The application process for CRNA school is a tiring process. Different schools throughout America have different requirements. Find the schools that you would like to apply to and read their admissions requirements long before you plan on applying. Some steps of the application can be time consuming, and if you procrastinate and miss a step, the amount of time before you can start CRNA school can cost you thousands of dollars in potential income.
When applying, you will be asked for letters of recommendation. If you have been rocking it at work, then this should not be a hard task for you. If you don't have many good resources, start to make better connections with people that will be able to put a good word in for you when it comes time to apply.
If you have an emotional connection with a nurse educator, or administrator, and they have an emotional connection with you, they will want to write the best letter possible to see you succeed. If you just ask your employer who really doesn't know who you are, the letter will not have as much depth and meaning.

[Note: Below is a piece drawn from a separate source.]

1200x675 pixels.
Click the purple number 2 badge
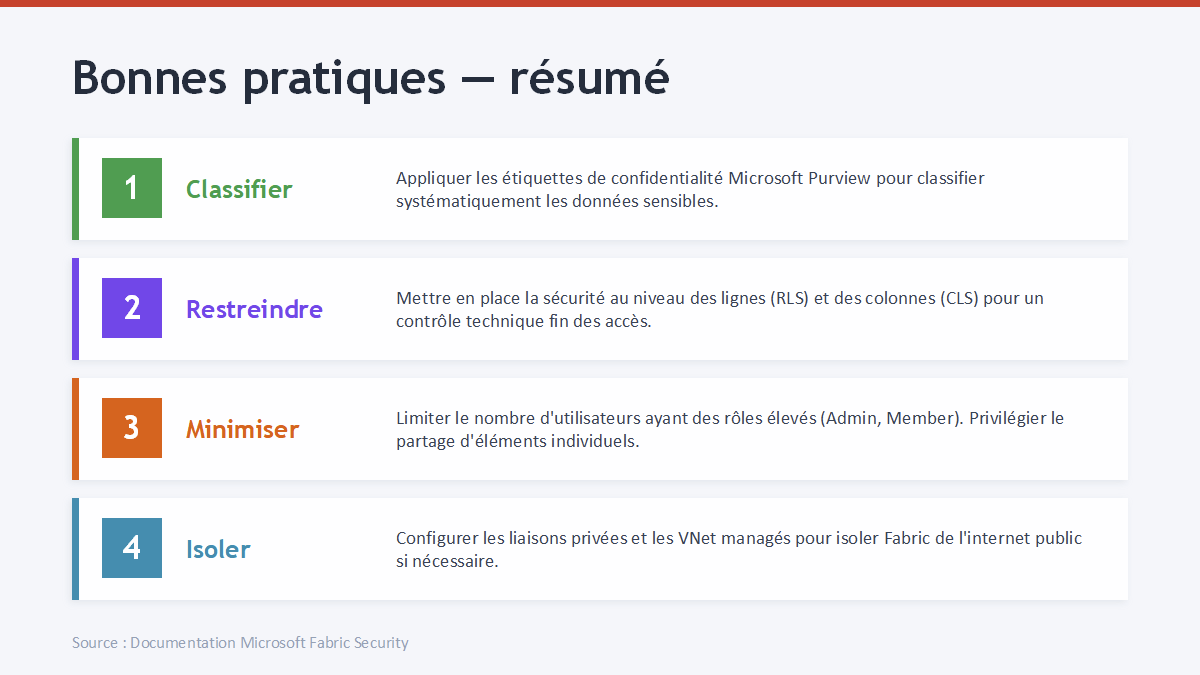coord(132,308)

Remember that CRNA school is intense, competitive, and time consuming. The schooling is hard, and the job itself is possibly even harder, but the life of a CRNA is great if you love what you do. To become a CRNA, remember to research as much as you possibly can to make sure that being a CRNA is the only job you can see yourself doing. If you know that being a CRNA is what you want to do, then you will work like crazy to be an overachiever in every milestone towards the application. From there, work hard and get certified and be a great nurse anesthetist.